(TASK OBJECTIVE)
With the line that contains "Expand the Artificial Intelligence category" as the first line, output exactly every line through the end of the material.

──────── DATA FOR PROCESSING

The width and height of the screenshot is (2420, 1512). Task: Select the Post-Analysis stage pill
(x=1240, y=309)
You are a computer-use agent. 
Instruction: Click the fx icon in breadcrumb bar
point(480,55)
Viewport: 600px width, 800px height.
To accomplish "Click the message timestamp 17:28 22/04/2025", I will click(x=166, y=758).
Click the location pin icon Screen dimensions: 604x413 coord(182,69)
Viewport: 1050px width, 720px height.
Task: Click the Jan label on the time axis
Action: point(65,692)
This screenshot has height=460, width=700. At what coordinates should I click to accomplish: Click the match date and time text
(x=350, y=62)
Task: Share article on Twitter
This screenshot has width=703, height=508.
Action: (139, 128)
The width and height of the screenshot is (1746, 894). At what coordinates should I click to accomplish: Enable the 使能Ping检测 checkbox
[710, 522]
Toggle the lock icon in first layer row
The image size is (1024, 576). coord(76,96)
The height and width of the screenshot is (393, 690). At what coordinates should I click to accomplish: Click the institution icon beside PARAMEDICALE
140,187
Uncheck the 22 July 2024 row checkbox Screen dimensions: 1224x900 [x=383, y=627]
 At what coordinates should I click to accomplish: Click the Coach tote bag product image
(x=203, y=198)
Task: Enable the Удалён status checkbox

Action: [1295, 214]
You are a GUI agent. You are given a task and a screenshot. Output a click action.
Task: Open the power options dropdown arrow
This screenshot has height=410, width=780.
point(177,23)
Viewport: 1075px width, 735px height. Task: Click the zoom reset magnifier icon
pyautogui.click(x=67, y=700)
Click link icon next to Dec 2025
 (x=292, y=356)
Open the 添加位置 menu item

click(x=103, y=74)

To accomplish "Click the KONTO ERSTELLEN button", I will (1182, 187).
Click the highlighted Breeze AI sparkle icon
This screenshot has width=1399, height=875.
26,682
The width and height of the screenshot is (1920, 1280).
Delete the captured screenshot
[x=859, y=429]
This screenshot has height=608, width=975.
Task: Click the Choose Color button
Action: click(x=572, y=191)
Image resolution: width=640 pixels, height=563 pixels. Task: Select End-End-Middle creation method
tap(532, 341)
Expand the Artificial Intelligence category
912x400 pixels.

────────────────

(PROBLEM SOLUTION)
Expand the Artificial Intelligence category
912x400 pixels.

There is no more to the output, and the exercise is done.